Is there any indication that Charles Peirce was aware of Babbage and his work on mechanical computing?


Not only was Peirce aware of the difference engine, he was also aware of the analytic engine, that was never built, of Jevons's 1870 machine, and was later personally involved with designing its improved version by his student Marquand in 1880-s at Johns Hopkins (a diagram of an electrical 'logical machine' possibly drawn by him was found among Marquand's papers by Church). It was at that time that Peirce invented relational calculus with quantifiers independently of Frege.

Peirce wrote Babbage's obituary published in The Nation on November 9, 1871 that shows uncanny familiarity with the details of Babbage's project and gives a glowing appraisal of it ("beyond question, the most stupendous work of human invention"). At the same time, Peirce saw severe limitations to what such machines can do, and did not subscribe to the "computational theory of mind", see Ketner, Peirce and Turing for details.

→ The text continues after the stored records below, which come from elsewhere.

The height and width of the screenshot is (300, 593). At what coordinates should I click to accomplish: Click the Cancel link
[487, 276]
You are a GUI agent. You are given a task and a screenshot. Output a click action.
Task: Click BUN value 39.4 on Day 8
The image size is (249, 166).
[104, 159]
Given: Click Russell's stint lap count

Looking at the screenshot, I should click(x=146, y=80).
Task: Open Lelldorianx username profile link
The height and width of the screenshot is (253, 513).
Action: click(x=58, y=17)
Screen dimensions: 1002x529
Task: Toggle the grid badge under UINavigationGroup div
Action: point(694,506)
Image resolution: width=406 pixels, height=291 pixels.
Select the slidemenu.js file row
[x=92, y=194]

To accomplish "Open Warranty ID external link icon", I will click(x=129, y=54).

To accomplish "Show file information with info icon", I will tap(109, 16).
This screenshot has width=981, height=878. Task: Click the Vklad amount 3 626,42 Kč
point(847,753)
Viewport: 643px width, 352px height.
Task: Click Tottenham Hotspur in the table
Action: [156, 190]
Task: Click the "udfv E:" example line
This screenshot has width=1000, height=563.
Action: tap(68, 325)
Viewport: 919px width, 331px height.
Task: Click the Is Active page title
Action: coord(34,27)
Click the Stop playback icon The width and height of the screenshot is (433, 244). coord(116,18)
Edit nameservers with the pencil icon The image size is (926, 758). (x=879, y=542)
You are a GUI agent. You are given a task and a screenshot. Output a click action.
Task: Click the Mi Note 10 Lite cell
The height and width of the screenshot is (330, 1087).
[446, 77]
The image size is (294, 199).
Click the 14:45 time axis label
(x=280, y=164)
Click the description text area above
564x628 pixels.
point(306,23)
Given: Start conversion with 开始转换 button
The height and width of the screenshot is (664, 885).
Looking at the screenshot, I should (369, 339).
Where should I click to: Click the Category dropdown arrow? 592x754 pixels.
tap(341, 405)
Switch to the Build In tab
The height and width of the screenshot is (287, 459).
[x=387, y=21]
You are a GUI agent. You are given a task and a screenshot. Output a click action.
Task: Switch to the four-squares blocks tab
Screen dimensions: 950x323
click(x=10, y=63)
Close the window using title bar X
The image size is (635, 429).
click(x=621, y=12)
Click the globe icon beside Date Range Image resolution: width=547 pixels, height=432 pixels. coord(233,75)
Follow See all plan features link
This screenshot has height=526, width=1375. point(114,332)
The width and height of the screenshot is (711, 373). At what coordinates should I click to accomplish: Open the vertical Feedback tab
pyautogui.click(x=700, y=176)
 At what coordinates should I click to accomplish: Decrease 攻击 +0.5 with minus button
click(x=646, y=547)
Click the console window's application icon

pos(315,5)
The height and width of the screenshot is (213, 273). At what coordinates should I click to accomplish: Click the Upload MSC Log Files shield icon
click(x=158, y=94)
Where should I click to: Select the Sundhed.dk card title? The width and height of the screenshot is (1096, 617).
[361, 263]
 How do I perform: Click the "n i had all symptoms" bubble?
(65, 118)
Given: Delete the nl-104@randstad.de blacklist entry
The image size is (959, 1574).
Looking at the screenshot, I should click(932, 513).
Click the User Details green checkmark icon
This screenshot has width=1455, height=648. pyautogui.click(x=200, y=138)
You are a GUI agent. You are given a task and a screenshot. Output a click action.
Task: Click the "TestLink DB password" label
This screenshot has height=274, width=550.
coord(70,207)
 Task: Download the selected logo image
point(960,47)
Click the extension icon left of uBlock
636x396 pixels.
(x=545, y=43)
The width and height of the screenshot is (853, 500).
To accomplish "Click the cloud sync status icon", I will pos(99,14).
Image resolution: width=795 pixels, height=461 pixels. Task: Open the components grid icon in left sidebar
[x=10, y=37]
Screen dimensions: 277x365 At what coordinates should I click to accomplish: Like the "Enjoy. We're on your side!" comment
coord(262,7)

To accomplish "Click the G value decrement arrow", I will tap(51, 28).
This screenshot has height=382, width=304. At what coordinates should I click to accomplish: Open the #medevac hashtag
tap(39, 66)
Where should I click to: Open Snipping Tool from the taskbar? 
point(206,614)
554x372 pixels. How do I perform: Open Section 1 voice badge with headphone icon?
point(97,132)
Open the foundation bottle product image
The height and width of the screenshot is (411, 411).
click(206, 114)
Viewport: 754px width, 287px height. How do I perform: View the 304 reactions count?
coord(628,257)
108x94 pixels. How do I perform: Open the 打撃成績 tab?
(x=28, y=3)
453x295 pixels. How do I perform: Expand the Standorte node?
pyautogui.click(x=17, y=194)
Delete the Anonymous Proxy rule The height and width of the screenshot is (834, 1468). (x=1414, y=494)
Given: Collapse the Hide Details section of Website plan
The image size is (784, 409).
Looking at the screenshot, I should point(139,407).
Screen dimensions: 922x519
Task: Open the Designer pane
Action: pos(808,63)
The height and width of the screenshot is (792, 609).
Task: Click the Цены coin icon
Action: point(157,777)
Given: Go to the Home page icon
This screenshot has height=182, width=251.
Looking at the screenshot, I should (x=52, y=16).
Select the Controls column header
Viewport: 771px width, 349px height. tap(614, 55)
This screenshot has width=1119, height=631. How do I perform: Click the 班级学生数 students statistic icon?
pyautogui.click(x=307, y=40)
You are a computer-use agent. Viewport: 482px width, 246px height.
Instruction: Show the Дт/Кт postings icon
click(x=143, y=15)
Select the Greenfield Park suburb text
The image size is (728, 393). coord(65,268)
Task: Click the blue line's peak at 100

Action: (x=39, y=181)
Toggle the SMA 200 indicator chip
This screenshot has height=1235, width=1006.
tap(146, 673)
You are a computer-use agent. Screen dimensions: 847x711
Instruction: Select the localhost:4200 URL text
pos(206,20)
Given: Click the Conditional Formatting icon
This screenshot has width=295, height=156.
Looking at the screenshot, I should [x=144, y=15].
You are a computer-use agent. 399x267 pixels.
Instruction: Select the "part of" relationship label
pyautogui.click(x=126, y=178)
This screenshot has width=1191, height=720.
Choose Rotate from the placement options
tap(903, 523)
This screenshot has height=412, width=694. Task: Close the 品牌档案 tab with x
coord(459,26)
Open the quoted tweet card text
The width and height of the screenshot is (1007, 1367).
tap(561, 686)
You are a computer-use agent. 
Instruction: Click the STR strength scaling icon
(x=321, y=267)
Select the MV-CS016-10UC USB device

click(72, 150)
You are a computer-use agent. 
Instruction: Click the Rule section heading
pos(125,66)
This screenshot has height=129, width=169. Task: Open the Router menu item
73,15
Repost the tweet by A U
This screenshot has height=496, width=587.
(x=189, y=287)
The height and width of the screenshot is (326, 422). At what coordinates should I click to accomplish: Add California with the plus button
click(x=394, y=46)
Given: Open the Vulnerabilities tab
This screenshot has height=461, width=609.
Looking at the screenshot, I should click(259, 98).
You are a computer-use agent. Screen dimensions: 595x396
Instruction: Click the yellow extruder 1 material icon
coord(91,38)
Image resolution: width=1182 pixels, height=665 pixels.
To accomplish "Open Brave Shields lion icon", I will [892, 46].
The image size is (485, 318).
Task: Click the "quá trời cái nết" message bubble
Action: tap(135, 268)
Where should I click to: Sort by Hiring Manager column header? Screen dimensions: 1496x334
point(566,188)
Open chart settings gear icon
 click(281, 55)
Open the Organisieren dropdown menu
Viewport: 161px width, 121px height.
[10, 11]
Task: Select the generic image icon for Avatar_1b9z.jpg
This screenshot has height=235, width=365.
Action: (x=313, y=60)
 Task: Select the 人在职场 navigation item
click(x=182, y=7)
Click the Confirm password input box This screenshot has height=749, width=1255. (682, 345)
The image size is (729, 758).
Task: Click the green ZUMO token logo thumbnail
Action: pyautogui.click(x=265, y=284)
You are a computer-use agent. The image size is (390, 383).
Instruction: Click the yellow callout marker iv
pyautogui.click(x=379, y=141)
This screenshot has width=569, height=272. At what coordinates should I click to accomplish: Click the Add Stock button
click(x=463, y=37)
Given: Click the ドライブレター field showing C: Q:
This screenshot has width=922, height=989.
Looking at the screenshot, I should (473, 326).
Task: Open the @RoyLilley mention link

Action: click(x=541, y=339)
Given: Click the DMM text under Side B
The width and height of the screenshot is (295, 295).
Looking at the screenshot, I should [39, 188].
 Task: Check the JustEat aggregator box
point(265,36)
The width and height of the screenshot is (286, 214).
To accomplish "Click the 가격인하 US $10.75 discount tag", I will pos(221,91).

In 1894 Peirce wrote (some see it as an anticipation of Turing's limiting result concerning the halting problem):

"Some mathematical results, doubtless could have been worked out with Babbage's analytical engine; but did anyone ever suppose that the subject could at all really be advanced by such a machine?... Even syllogistic reasoning in its higher varieties as they appear in the logic of relatives, requires a living act of choice based on discernment, beyond the powers of any conceivable machine; and this sufficiently refutes the idea that man is a mere mechanical automaton endowed with an idle consciousness."

Peirce's other thoughts on such machines are expressed in a 1886 letter to Marquand that suggested the use of relays to implement AND and OR, 1887 paper Logical Machines, 1900 manuscript Our Senses as Reasoning Machines, and in 1902 notes. Further references on Peirce's involvement with "reasoning machines" and his possible influence on the development of digital computers are collected in this Narkive thread.

The original source of Charles's familiarity was likely his father Benjamin, a well-known mathematician with a keen interest in logical machines that Charles shared. Benjamin was a leader of a small group of New England scientists, known as "Scientific Lazzaroni", a member of which, astronomer Gould, personally met with Babbage in 1845, and had the difference engine explained to him. In 1853 American Association for the Advancement of Science, at a meeting presided over by Benjamin, passed a resolution expressing "deep interest" in completing the analytic engine. In 1857 Sheutz's difference engine, built at Babbage's encouragement, was purchased by the Dudley observatory with Gould's mediation for $5000, leading to a major row with the Dudley Board of Trustees.

From Peirce's obituary of Babbage, which is quoted in full by Ketner:

"About 1822, he made his first model of a calculating machine. It was a 'difference engine', that is, the first few numbers of a table being supplied to it, it would go on and calculate the others successively according to the same law... In 1833, a portion of the engine, sufficient to illustrate the working of the whole, was put together. It was a wonderful piece of workmanship, of a precision then unknown, and still unrivalled. To make it, it had been necessary not only to contrive new tools, but to lay a scientific foundation of the principles of tools, and to educate the mechanics who were to use them.

In 1833, Mr. Babbage declined to continue this system, and, in consequence, the engineer discontinued the construction of the engine, dismissed the workmen, and took away all the tools. During the suspension of the work caused by this circumstance, the great misfortune of his life befell Mr. Babbage. He discovered the possibility of a new analytical engine, to which the difference engine was nothing; for it would do all the arithmetical work that that would do, but infinitely more; it would perform the most complicated algebraical processes, elimination, extraction of roots, integration, and it would find out for itself what operations it was necessary to perform; and the principle of this machine was such as immensely to simplify the means of attaining the object of a difference machine.

One would suppose that, finding himself so unlucky as to have thought of such a thing, Babbage would at least have had the sense to keep it strictly to himself. Instead of that, he wrote immediately and communicated it to the Government! Before that, all was going smoothly; after that, they never would advance another penny... But the analytical engine is, beyond question, the most stupendous work of human invention. It is so complicated that no man's mind could trace the manner of its working through drawings and descriptions, and its author had to invent a new notation to keep account of it. This mechanical notation has been found very serviceable for simpler cases."